About he Trialogue approach

From monologue and dialogue to trialogue.



Let us begin with the most simple; the monologue. The least complex form is receiving information from the other. If you do not ask question, it is like a written text, delivered as a spoken monologue. Even though it is not an advanced form of communication, it is an important way of sharing information, especially explicit knowledge.



Dialogue is a bit more advanced. In the dialogue you adjust form and content based upon a reciprocal and evolving understanding in between the communicators. You can ask questions, use paraphrasing, summarising and questioning as feedback in order to make sure that the information is correctly understood. Continuously eliciting and revising assumptions on both sides is a key part of the interaction. Perspectives shift. You learn more about yourself, the other and the topic you are talking about.



Trialogue – builds on the same good communicative practices we see in dialogues. But, there are three units involved in the interaction. In trialogue, the three participants can give each other different roles; sender- receiver – observer. Sender and receiver are always actors in the communication. As an actor you cannot see yourself from a neutral observer position. The observer can see things from outside. This is a unique addition compared to dialogue. We know that actors and observers see things quite differently. The other unique element in trialogue, compared to dialogue, is that the observer can see the interaction from outside, not only the senders and receivers. This distance allows the observer to observe the patterns of interaction and understand the underlying systemic dynamics  in a more complex way.  Our experience from teams reflecting on engaging in trialogues indicates that adding the observer feedback creates significant value and improves the possibility of real change.


Still, the main ambition with Trialogue is to increase learning by reflecting on practice.  Trialogues apply to individual training.  It can also can also be applied with three different groups playing three different positions.  Then there will be multiple voices inside each of the groups interacting in the trialogue.  This is what we see in the therapeutic practice called reflecting teams (Andersen, 1987).  The use of trialogue models in change management is best described in the innovation booklet for DI (Ekelund & Moe, 2017).

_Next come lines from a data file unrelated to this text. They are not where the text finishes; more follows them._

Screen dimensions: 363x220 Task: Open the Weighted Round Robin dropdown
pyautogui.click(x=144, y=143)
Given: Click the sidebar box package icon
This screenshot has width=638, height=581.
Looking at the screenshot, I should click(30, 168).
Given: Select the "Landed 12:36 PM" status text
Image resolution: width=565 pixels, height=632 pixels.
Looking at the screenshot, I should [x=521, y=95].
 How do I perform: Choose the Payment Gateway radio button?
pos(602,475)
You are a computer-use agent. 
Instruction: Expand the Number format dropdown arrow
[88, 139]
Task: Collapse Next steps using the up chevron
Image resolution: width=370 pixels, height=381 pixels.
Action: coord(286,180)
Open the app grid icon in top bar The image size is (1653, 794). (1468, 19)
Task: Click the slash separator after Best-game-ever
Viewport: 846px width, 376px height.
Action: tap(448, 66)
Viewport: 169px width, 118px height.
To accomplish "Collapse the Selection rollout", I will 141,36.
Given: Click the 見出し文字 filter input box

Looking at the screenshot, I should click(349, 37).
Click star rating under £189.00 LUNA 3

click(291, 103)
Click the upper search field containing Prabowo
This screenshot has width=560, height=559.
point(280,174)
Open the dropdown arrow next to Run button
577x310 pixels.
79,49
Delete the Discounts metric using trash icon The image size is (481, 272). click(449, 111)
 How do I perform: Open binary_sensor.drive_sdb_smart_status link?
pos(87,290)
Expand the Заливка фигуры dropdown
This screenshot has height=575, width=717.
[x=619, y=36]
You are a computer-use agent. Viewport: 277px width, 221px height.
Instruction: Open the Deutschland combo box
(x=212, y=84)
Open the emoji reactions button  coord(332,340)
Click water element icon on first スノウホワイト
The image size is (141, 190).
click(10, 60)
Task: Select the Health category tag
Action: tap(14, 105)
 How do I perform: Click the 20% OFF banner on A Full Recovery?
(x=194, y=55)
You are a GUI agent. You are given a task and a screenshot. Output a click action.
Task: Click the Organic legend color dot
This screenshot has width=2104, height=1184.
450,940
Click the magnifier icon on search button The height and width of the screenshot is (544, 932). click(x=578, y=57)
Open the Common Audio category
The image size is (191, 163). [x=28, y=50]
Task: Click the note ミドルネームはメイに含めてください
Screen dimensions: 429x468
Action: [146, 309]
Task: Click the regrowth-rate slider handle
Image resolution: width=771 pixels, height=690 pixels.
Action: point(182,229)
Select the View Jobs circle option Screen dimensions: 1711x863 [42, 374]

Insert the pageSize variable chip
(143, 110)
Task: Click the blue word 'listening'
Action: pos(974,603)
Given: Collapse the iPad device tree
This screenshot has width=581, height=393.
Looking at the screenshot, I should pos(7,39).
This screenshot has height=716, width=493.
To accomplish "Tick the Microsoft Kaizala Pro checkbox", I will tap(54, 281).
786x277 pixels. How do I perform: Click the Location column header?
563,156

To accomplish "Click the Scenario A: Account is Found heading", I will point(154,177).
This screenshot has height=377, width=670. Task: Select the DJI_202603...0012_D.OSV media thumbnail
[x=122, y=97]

The three entities in communicative practice give opportunities of observing interaction, not only individuals. With three parties it is possible for a person to observe from an outside perspective, and we know that things look different through the eyes of an actor versus an observer. One can observe both persons and groups as well as the communicative interaction between two others/groups. This outsider perspective on the relationship seems to give opportunities for adding perspectives on the communicative processes, a perspective that can function as a “neutral/balanced” perspective towards each of the parts in the communication. The two others or groups who are actors in the communication can not take such an outside perspective. This form of commentary and sharing of observations from an outside perspective seems to lead to radical and partially unpredictable changes in the communication between the two parties involved. Such an observer position can add unique and different value in the description of the social processes. This trialogue is not set up to find the one hidden/tacit truth of the others in the interaction, but to share many stories and perspectives. This is in line with the post-colonial perspectives and constructivist perspectives on social systems.




  • Andersen, T. (1987). The Reflecting Team: Dialogue and Meta-Dialogue in Clinical Work. Family Processes, 26, 415-428.
  • Ekelund, B.Z. & Moe. T. 2016. Innovation Booklet. Oslo: Human Factors Publ.